Every line in the records below that holds "computer" must be identified and copied.

(ENTRIES PROVIDED)

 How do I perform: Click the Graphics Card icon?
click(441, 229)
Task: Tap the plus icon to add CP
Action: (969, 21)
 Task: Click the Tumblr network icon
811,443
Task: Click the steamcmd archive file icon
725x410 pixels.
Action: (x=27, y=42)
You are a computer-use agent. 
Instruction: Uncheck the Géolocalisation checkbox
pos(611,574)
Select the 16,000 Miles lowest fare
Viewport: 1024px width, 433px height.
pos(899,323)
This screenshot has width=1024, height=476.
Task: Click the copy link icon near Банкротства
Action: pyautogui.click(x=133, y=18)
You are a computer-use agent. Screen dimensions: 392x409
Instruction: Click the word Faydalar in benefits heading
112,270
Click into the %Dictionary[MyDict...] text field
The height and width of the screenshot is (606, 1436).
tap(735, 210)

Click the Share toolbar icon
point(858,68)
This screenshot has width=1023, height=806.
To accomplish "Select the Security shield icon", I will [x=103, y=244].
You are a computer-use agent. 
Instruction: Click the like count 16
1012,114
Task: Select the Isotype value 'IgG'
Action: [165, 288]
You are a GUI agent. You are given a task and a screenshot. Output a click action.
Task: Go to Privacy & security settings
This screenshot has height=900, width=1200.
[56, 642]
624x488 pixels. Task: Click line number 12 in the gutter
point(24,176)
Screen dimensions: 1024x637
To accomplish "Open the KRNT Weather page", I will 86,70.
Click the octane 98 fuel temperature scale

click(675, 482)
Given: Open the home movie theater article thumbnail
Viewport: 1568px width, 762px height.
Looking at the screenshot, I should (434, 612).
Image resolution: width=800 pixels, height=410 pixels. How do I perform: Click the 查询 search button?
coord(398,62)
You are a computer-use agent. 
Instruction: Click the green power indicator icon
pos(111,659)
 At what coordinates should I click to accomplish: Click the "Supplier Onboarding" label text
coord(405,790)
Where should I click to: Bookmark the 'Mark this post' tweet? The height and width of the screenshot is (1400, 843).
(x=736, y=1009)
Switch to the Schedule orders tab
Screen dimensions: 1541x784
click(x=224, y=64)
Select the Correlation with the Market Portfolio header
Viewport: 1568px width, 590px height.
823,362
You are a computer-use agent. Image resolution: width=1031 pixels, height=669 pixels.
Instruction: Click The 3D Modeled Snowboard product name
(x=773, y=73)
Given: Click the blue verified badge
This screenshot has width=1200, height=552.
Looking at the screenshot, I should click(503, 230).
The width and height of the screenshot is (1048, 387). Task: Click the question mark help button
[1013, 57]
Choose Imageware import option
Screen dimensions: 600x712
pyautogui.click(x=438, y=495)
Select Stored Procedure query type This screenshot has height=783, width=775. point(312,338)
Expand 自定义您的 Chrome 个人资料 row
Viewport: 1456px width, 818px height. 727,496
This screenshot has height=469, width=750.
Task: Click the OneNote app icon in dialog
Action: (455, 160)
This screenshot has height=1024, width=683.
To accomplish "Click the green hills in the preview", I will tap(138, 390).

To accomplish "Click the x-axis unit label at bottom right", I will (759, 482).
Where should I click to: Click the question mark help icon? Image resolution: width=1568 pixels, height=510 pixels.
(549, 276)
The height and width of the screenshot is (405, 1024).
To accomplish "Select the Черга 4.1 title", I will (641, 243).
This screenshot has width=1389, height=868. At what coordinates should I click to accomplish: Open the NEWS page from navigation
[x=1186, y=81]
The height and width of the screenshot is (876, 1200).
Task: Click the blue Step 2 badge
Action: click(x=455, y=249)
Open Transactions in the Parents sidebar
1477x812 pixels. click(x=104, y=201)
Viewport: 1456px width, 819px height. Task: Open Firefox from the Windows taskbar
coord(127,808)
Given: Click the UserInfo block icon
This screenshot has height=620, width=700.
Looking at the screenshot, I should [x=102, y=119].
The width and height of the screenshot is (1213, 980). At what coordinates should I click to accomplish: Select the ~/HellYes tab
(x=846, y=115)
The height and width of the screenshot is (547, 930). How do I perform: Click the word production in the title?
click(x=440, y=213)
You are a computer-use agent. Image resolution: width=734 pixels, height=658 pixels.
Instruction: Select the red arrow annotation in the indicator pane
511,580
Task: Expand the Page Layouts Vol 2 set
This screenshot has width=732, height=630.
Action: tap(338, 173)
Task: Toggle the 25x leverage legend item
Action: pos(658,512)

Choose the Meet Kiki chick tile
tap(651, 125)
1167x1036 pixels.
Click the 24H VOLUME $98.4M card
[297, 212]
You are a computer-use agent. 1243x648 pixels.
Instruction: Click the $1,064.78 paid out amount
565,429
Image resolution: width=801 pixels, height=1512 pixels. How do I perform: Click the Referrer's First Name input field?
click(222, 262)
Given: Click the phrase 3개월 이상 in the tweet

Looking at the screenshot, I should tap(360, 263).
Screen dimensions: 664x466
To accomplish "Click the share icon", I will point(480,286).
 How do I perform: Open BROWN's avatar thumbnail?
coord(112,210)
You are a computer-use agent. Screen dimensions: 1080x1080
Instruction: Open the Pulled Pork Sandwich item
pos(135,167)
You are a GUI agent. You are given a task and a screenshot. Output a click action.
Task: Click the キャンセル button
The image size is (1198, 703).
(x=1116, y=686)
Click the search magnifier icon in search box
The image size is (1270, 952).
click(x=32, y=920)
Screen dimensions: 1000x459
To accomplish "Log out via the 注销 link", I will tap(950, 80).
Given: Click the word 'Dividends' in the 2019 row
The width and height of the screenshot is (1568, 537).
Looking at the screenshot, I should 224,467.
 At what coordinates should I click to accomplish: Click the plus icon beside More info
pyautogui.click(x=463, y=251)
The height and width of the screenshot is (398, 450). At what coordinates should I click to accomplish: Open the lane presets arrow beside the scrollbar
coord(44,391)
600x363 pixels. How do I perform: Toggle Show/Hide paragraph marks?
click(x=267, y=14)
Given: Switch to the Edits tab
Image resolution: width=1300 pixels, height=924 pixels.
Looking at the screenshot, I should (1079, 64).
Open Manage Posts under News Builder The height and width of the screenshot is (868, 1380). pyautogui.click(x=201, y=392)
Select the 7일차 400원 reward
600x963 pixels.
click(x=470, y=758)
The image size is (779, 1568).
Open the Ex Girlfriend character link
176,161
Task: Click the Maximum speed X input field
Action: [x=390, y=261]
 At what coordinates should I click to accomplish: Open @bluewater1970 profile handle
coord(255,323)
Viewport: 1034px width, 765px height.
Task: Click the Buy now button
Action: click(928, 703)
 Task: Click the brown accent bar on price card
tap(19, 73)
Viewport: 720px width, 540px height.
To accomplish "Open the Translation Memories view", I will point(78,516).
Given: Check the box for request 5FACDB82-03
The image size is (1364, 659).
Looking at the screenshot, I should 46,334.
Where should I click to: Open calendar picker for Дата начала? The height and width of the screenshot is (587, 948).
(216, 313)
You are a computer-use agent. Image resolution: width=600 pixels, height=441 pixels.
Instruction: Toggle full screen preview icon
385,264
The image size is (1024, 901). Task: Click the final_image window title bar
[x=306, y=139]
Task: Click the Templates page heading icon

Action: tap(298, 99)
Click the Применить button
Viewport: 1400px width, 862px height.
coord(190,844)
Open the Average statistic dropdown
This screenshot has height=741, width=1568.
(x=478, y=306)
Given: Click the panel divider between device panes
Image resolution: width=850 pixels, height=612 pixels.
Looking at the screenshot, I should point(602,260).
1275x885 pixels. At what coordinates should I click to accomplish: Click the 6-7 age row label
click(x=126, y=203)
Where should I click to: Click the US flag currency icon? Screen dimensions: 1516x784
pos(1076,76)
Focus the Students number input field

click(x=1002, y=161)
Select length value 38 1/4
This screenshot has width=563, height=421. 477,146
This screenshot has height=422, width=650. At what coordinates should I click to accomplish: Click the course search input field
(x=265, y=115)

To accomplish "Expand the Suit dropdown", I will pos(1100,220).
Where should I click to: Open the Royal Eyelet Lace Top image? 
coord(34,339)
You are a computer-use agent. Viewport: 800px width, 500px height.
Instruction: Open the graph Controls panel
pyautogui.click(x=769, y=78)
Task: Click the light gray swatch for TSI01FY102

(End ENTRIES PROVIDED)

_REPLY_:
You are a computer-use agent. 
You are a computer-use agent. Screen dimensions: 392x409
You are a computer-use agent. 
You are a computer-use agent. 
You are a computer-use agent. Image resolution: width=1031 pixels, height=669 pixels.
You are a computer-use agent. Image resolution: width=734 pixels, height=658 pixels.
You are a computer-use agent. 1243x648 pixels.
You are a computer-use agent. Screen dimensions: 1080x1080
You are a computer-use agent. Image resolution: width=600 pixels, height=441 pixels.
You are a computer-use agent. Viewport: 800px width, 500px height.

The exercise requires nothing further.